[Dataset items]
-------

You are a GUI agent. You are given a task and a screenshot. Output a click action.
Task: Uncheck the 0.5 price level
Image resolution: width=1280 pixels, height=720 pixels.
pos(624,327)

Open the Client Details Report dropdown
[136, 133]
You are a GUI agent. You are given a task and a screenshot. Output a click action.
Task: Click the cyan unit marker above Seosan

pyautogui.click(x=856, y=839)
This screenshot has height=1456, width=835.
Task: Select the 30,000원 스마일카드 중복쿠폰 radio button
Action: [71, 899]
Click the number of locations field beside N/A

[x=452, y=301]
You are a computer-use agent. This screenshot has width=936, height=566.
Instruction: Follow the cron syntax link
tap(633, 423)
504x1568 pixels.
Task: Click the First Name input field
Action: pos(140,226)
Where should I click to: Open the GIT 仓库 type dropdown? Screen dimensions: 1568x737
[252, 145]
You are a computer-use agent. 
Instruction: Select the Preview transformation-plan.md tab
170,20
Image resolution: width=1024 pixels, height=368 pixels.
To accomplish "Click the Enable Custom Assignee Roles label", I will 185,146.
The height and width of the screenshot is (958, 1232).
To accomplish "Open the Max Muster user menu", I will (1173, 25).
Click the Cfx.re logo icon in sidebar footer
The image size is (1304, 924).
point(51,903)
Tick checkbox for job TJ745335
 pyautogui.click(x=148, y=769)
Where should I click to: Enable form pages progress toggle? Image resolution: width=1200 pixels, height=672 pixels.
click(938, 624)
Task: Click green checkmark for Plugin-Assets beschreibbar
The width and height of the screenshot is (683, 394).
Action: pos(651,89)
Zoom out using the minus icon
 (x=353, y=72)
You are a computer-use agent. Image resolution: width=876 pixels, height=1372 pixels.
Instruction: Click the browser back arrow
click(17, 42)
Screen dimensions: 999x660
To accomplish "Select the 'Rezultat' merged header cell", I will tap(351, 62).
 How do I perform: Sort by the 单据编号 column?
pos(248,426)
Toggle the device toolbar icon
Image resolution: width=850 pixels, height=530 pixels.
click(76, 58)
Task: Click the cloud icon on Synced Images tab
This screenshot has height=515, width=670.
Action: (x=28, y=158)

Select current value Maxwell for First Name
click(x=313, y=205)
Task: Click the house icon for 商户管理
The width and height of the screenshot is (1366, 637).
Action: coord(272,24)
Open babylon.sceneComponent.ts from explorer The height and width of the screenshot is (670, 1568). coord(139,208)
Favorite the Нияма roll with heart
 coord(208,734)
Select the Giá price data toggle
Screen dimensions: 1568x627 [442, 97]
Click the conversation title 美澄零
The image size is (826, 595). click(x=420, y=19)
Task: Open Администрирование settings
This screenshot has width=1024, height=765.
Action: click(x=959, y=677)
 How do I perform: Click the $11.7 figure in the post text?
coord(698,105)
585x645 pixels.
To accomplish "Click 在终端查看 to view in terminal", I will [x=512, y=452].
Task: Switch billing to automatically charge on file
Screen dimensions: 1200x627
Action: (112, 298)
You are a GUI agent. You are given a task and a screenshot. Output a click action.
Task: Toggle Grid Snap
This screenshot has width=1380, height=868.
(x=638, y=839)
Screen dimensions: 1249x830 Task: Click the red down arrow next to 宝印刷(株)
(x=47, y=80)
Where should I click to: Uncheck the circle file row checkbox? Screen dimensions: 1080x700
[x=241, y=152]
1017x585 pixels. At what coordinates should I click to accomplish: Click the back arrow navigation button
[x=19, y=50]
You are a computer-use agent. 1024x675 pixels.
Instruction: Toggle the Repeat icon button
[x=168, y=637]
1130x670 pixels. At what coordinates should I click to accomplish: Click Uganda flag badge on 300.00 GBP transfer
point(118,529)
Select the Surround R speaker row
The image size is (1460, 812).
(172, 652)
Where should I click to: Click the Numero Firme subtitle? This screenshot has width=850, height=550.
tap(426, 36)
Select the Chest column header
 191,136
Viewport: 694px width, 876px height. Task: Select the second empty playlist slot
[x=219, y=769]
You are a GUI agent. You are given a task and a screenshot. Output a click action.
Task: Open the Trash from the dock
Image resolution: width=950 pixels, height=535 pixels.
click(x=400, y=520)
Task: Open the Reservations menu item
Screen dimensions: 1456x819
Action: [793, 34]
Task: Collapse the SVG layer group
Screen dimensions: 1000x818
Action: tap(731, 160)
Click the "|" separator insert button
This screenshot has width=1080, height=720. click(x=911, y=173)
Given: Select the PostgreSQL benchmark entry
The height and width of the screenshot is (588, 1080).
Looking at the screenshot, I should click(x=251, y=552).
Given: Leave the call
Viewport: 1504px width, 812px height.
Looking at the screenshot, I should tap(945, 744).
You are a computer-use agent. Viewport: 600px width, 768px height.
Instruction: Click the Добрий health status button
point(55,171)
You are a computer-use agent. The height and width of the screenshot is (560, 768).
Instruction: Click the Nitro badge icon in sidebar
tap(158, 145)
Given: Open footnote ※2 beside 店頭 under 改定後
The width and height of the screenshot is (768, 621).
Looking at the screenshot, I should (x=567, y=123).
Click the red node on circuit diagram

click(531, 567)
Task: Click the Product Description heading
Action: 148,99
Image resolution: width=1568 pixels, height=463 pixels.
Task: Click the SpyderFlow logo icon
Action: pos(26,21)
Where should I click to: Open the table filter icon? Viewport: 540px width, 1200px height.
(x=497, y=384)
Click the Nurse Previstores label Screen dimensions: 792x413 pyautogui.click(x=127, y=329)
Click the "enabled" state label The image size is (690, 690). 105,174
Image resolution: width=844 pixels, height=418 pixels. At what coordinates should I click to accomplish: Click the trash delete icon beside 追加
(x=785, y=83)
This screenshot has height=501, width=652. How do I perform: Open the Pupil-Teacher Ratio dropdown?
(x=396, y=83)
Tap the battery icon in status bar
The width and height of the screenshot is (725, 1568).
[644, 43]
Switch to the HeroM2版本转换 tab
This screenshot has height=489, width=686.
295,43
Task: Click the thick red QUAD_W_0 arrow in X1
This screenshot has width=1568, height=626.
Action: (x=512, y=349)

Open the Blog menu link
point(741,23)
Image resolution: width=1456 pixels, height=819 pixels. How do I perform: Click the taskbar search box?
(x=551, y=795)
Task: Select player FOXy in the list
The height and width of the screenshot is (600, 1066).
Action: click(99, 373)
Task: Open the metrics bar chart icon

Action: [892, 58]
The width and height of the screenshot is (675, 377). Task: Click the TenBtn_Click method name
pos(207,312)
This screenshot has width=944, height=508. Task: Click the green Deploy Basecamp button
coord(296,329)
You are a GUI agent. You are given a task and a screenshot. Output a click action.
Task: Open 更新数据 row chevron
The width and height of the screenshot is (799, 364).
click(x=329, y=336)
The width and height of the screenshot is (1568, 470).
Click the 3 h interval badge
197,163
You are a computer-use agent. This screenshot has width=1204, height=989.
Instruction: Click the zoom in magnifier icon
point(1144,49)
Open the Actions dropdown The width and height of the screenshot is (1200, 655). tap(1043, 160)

-------

▶ [Required work]: Please give all the lines above again, exactly as they read.

▶ [Written answer]:
You are a GUI agent. You are given a task and a screenshot. Output a click action.
Task: Uncheck the 0.5 price level
Image resolution: width=1280 pixels, height=720 pixels.
pos(624,327)

Open the Client Details Report dropdown
[136, 133]
You are a GUI agent. You are given a task and a screenshot. Output a click action.
Task: Click the cyan unit marker above Seosan

pyautogui.click(x=856, y=839)
This screenshot has height=1456, width=835.
Task: Select the 30,000원 스마일카드 중복쿠폰 radio button
Action: [71, 899]
Click the number of locations field beside N/A

[x=452, y=301]
You are a computer-use agent. This screenshot has width=936, height=566.
Instruction: Follow the cron syntax link
tap(633, 423)
504x1568 pixels.
Task: Click the First Name input field
Action: pos(140,226)
Where should I click to: Open the GIT 仓库 type dropdown? Screen dimensions: 1568x737
[252, 145]
You are a computer-use agent. 
Instruction: Select the Preview transformation-plan.md tab
170,20
Image resolution: width=1024 pixels, height=368 pixels.
To accomplish "Click the Enable Custom Assignee Roles label", I will 185,146.
The height and width of the screenshot is (958, 1232).
To accomplish "Open the Max Muster user menu", I will (1173, 25).
Click the Cfx.re logo icon in sidebar footer
The image size is (1304, 924).
point(51,903)
Tick checkbox for job TJ745335
 pyautogui.click(x=148, y=769)
Where should I click to: Enable form pages progress toggle? Image resolution: width=1200 pixels, height=672 pixels.
click(938, 624)
Task: Click green checkmark for Plugin-Assets beschreibbar
The width and height of the screenshot is (683, 394).
Action: pos(651,89)
Zoom out using the minus icon
 (x=353, y=72)
You are a computer-use agent. Image resolution: width=876 pixels, height=1372 pixels.
Instruction: Click the browser back arrow
click(17, 42)
Screen dimensions: 999x660
To accomplish "Select the 'Rezultat' merged header cell", I will tap(351, 62).
 How do I perform: Sort by the 单据编号 column?
pos(248,426)
Toggle the device toolbar icon
Image resolution: width=850 pixels, height=530 pixels.
click(76, 58)
Task: Click the cloud icon on Synced Images tab
This screenshot has height=515, width=670.
Action: (x=28, y=158)

Select current value Maxwell for First Name
click(x=313, y=205)
Task: Click the house icon for 商户管理
The width and height of the screenshot is (1366, 637).
Action: coord(272,24)
Open babylon.sceneComponent.ts from explorer The height and width of the screenshot is (670, 1568). coord(139,208)
Favorite the Нияма roll with heart
 coord(208,734)
Select the Giá price data toggle
Screen dimensions: 1568x627 [442, 97]
Click the conversation title 美澄零
The image size is (826, 595). click(x=420, y=19)
Task: Open Администрирование settings
This screenshot has width=1024, height=765.
Action: click(x=959, y=677)
 How do I perform: Click the $11.7 figure in the post text?
coord(698,105)
585x645 pixels.
To accomplish "Click 在终端查看 to view in terminal", I will [x=512, y=452].
Task: Switch billing to automatically charge on file
Screen dimensions: 1200x627
Action: (112, 298)
You are a GUI agent. You are given a task and a screenshot. Output a click action.
Task: Toggle Grid Snap
This screenshot has width=1380, height=868.
(x=638, y=839)
Screen dimensions: 1249x830 Task: Click the red down arrow next to 宝印刷(株)
(x=47, y=80)
Where should I click to: Uncheck the circle file row checkbox? Screen dimensions: 1080x700
[x=241, y=152]
1017x585 pixels. At what coordinates should I click to accomplish: Click the back arrow navigation button
[x=19, y=50]
You are a computer-use agent. 1024x675 pixels.
Instruction: Toggle the Repeat icon button
[x=168, y=637]
1130x670 pixels. At what coordinates should I click to accomplish: Click Uganda flag badge on 300.00 GBP transfer
point(118,529)
Select the Surround R speaker row
The image size is (1460, 812).
(172, 652)
Where should I click to: Click the Numero Firme subtitle? This screenshot has width=850, height=550.
tap(426, 36)
Select the Chest column header
 191,136
Viewport: 694px width, 876px height. Task: Select the second empty playlist slot
[x=219, y=769]
You are a GUI agent. You are given a task and a screenshot. Output a click action.
Task: Open the Trash from the dock
Image resolution: width=950 pixels, height=535 pixels.
click(x=400, y=520)
Task: Open the Reservations menu item
Screen dimensions: 1456x819
Action: [793, 34]
Task: Collapse the SVG layer group
Screen dimensions: 1000x818
Action: tap(731, 160)
Click the "|" separator insert button
This screenshot has width=1080, height=720. click(x=911, y=173)
Given: Select the PostgreSQL benchmark entry
The height and width of the screenshot is (588, 1080).
Looking at the screenshot, I should click(x=251, y=552).
Given: Leave the call
Viewport: 1504px width, 812px height.
Looking at the screenshot, I should tap(945, 744).
You are a computer-use agent. Viewport: 600px width, 768px height.
Instruction: Click the Добрий health status button
point(55,171)
You are a computer-use agent. The height and width of the screenshot is (560, 768).
Instruction: Click the Nitro badge icon in sidebar
tap(158, 145)
Given: Open footnote ※2 beside 店頭 under 改定後
The width and height of the screenshot is (768, 621).
Looking at the screenshot, I should (x=567, y=123).
Click the red node on circuit diagram

click(531, 567)
Task: Click the Product Description heading
Action: 148,99
Image resolution: width=1568 pixels, height=463 pixels.
Task: Click the SpyderFlow logo icon
Action: pos(26,21)
Where should I click to: Open the table filter icon? Viewport: 540px width, 1200px height.
(x=497, y=384)
Click the Nurse Previstores label Screen dimensions: 792x413 pyautogui.click(x=127, y=329)
Click the "enabled" state label The image size is (690, 690). 105,174
Image resolution: width=844 pixels, height=418 pixels. At what coordinates should I click to accomplish: Click the trash delete icon beside 追加
(x=785, y=83)
This screenshot has height=501, width=652. How do I perform: Open the Pupil-Teacher Ratio dropdown?
(x=396, y=83)
Tap the battery icon in status bar
The width and height of the screenshot is (725, 1568).
[644, 43]
Switch to the HeroM2版本转换 tab
This screenshot has height=489, width=686.
295,43
Task: Click the thick red QUAD_W_0 arrow in X1
This screenshot has width=1568, height=626.
Action: (x=512, y=349)

Open the Blog menu link
point(741,23)
Image resolution: width=1456 pixels, height=819 pixels. How do I perform: Click the taskbar search box?
(x=551, y=795)
Task: Select player FOXy in the list
The height and width of the screenshot is (600, 1066).
Action: click(99, 373)
Task: Open the metrics bar chart icon

Action: [892, 58]
The width and height of the screenshot is (675, 377). Task: Click the TenBtn_Click method name
pos(207,312)
This screenshot has width=944, height=508. Task: Click the green Deploy Basecamp button
coord(296,329)
You are a GUI agent. You are given a task and a screenshot. Output a click action.
Task: Open 更新数据 row chevron
The width and height of the screenshot is (799, 364).
click(x=329, y=336)
The width and height of the screenshot is (1568, 470).
Click the 3 h interval badge
197,163
You are a computer-use agent. This screenshot has width=1204, height=989.
Instruction: Click the zoom in magnifier icon
point(1144,49)
Open the Actions dropdown The width and height of the screenshot is (1200, 655). tap(1043, 160)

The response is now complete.